%%

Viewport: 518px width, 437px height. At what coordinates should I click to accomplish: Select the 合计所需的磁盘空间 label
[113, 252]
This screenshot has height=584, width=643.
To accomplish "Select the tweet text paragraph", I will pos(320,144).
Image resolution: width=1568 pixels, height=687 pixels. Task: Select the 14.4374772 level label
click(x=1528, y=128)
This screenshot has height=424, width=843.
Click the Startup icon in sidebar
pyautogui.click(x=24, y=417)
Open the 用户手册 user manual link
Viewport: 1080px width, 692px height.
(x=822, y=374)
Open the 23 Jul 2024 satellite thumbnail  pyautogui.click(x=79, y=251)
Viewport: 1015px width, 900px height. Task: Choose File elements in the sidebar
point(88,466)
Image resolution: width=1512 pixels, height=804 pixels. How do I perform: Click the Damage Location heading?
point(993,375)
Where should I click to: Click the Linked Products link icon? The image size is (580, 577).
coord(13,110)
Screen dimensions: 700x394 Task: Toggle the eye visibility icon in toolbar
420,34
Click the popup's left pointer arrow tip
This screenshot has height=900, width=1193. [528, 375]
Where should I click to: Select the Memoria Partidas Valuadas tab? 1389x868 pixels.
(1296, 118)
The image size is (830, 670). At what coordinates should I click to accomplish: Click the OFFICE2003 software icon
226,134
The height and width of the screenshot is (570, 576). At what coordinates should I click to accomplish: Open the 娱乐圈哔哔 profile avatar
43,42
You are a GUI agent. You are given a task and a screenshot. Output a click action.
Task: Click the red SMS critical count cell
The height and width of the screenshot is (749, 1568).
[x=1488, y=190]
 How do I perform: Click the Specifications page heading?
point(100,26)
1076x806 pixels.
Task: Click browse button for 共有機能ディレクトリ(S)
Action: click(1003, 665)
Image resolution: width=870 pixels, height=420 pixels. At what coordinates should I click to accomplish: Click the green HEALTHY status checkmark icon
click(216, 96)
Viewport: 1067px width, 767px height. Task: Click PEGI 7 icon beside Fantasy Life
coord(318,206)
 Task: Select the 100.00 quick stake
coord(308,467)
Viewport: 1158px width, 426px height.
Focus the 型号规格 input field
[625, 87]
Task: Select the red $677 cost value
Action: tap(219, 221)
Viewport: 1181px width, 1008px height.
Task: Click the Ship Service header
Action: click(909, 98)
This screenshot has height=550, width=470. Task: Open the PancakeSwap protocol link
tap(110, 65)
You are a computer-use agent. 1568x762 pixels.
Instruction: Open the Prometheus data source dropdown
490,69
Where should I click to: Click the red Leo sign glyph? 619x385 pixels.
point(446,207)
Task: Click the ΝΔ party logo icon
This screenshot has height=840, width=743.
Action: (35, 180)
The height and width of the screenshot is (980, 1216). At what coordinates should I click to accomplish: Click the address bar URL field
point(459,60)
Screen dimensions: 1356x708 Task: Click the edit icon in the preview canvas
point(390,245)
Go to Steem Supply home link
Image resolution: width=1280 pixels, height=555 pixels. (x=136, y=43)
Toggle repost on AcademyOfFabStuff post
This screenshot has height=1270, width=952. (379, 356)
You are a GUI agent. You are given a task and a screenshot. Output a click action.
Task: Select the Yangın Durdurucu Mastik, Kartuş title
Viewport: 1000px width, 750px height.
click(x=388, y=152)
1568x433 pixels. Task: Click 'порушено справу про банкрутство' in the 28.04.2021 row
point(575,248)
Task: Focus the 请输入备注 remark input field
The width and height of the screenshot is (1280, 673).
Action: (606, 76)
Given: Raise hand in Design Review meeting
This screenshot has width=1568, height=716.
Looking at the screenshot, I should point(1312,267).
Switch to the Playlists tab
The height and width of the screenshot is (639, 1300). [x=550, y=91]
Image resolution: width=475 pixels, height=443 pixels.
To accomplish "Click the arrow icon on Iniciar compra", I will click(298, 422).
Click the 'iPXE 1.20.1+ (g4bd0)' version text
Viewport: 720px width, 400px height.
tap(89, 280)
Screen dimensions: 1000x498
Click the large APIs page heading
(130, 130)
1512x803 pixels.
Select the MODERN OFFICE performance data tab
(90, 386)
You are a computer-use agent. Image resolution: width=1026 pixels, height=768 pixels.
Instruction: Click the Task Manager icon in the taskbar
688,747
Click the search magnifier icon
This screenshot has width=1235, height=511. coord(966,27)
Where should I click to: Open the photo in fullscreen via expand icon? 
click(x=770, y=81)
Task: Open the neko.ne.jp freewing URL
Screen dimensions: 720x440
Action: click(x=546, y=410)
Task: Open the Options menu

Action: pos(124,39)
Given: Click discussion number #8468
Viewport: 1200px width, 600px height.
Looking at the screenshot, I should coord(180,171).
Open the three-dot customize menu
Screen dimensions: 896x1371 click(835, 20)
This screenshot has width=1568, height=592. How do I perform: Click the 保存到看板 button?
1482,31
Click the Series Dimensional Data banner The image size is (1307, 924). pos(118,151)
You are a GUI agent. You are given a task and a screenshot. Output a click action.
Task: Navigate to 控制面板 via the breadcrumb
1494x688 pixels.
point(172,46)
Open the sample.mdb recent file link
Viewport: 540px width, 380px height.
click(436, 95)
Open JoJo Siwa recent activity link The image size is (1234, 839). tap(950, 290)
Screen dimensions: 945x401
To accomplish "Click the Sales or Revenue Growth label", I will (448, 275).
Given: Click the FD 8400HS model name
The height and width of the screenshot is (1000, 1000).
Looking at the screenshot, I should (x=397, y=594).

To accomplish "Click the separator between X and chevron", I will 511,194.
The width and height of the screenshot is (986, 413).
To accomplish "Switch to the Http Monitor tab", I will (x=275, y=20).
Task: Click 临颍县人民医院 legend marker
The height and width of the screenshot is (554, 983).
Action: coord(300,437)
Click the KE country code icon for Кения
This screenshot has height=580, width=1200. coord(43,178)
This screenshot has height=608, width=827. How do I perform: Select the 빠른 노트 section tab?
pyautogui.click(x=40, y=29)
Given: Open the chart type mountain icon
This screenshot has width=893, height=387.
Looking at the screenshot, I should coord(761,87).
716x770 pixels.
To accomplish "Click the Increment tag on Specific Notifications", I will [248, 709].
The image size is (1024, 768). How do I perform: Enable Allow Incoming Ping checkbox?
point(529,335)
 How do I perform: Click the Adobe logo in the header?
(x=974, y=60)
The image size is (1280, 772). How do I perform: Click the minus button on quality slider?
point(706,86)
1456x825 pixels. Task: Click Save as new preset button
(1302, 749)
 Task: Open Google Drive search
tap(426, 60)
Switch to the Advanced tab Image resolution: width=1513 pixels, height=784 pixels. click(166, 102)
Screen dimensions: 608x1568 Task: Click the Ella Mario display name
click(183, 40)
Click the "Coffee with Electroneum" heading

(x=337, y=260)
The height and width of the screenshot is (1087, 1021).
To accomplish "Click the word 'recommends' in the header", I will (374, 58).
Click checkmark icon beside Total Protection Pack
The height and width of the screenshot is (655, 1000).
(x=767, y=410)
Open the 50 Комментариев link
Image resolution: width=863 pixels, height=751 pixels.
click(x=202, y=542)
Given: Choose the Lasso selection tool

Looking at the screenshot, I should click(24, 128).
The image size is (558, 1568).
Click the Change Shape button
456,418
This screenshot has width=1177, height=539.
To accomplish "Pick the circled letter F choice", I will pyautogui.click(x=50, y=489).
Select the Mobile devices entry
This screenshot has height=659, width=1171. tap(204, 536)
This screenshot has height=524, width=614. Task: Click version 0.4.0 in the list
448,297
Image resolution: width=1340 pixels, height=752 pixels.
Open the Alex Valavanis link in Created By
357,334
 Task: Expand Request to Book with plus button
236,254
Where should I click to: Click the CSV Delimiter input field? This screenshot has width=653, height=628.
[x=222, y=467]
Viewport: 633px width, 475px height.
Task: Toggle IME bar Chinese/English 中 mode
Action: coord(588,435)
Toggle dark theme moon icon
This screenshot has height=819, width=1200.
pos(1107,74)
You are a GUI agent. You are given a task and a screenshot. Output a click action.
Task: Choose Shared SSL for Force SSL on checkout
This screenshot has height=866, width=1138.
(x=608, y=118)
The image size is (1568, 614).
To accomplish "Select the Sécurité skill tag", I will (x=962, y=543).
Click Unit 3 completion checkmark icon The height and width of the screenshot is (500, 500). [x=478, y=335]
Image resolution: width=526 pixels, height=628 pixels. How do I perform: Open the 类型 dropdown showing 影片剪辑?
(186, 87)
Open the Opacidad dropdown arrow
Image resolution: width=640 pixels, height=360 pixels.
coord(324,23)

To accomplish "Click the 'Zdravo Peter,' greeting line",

%%

• _Task objective_:
Select every line of the records holding the string "computer".

• _Reply_:
You are a computer-use agent. 1568x762 pixels.
You are a computer-use agent. Image resolution: width=1026 pixels, height=768 pixels.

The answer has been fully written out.